船体を斜めに傾けるわけにはいきませんから、各地で閘門(こうもん)と呼ばれる装置を使い、水位の調節をしながら進んでいきます。

提供:写真AC

パナマ運河は世界的にも重要な運河

もしパナマ運河がなければ、私たちの生活はもっと不便だったかもしれません。

パナマ運河が開通したのは1914年のこと。

当時はアメリカの西海岸~東海岸へ海上ルートはマゼラン海峡やドレーク海峡を経由していました。

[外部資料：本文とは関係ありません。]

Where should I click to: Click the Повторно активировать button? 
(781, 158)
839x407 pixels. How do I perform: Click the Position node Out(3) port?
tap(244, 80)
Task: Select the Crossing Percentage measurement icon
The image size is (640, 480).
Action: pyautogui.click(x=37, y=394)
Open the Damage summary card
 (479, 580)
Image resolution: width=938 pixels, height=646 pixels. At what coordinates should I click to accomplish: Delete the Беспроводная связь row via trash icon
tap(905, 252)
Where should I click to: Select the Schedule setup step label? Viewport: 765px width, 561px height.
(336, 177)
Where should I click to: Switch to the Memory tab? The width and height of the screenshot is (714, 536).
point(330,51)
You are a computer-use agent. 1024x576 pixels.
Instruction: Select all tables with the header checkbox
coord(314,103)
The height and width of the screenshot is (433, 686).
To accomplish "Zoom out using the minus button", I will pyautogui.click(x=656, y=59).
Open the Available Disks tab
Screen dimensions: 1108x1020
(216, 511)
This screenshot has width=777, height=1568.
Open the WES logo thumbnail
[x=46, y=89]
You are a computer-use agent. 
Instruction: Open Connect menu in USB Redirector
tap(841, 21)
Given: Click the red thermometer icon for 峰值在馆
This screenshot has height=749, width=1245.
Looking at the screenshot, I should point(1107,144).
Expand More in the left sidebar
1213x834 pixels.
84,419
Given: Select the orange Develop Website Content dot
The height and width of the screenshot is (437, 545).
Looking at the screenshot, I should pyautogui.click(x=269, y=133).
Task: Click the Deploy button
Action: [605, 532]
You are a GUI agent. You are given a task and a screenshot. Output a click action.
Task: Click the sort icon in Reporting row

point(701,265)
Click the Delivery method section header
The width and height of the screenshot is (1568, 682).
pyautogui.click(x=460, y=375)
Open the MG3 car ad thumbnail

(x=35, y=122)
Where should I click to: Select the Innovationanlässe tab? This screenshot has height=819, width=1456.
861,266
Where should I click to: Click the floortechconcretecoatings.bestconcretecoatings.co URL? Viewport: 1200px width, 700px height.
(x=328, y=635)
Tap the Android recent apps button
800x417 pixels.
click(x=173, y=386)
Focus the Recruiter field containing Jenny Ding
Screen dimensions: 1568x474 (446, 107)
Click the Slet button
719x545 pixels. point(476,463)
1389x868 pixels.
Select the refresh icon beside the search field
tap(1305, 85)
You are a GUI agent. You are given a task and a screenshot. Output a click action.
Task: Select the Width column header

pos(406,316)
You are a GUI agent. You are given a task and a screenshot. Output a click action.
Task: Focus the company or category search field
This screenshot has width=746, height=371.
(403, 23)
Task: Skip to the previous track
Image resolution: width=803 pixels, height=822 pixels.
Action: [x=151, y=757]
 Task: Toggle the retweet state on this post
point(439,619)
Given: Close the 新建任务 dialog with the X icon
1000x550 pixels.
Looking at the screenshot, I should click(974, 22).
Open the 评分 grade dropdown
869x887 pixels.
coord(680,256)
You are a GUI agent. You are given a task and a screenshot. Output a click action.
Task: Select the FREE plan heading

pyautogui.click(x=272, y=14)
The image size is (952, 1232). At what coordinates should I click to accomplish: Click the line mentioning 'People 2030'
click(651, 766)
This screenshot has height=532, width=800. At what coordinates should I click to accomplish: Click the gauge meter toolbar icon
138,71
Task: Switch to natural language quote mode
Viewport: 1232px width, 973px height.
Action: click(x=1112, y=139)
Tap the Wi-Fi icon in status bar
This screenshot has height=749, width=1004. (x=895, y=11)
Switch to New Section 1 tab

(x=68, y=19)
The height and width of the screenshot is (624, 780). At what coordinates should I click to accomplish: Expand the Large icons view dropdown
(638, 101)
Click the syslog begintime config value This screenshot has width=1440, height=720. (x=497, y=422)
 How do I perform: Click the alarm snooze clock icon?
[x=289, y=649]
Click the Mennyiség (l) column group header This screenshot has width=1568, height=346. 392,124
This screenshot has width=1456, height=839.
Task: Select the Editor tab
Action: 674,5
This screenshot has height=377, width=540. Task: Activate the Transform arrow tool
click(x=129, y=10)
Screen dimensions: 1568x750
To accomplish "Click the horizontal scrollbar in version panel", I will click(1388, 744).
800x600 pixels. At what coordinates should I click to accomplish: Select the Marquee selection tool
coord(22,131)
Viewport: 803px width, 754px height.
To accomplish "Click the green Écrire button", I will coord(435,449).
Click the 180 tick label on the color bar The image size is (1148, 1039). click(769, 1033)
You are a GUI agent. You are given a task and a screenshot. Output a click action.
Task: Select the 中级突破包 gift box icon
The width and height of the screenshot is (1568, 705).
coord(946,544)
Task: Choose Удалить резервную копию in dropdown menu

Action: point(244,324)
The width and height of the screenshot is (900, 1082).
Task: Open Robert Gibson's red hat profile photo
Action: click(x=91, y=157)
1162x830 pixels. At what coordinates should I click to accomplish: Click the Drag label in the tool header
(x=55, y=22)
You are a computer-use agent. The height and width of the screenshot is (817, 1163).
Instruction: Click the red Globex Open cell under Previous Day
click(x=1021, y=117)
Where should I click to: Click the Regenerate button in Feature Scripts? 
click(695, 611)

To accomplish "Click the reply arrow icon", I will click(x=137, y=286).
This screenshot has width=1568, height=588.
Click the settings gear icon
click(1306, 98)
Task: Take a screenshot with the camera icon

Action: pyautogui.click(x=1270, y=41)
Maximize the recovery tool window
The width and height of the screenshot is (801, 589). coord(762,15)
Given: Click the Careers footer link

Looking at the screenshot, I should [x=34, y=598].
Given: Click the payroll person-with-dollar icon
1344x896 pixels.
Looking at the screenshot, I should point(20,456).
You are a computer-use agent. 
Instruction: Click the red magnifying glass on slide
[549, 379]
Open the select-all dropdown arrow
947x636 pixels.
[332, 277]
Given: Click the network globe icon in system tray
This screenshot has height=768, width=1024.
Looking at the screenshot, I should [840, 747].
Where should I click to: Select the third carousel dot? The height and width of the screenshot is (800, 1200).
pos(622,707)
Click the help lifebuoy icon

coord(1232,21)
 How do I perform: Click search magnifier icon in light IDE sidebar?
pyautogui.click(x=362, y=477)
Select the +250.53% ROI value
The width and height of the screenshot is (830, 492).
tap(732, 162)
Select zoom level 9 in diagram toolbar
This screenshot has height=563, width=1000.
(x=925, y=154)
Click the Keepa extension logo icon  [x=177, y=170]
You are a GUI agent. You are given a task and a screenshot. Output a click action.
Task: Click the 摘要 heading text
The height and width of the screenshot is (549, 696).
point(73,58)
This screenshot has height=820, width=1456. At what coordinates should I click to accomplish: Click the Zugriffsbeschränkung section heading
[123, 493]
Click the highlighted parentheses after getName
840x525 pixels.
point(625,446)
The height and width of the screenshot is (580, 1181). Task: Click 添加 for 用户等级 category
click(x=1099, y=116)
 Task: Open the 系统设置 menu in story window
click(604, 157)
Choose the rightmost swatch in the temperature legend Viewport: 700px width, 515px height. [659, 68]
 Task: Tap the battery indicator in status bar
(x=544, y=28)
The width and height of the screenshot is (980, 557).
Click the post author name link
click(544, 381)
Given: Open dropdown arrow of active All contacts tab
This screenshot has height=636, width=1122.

南アメリカ大陸をぐるりと回る、遠回りのルートしかなかったのです。

提供:写真AC

1800年代後半にアメリカを横断する鉄道が相次いで建設され、アメリカ西部が開拓されると共に、移住が促進されました。

しかしまだ鉄道では大量の貨物は運べません。

飛行機だってまだ発明されていません(ライト兄弟が初の有人飛行に成功したのは1903年)。

そういった背景もあって、海上ルートの整備は最重要項目でした。

さらにさかのぼると、パナマ運河の構想自体は1500年代からあったという話もあったとされています。

こちらもコロンブスのアメリカ大陸発見が1492年、それくらいこのルートの重要性が高いことがうかがえますね。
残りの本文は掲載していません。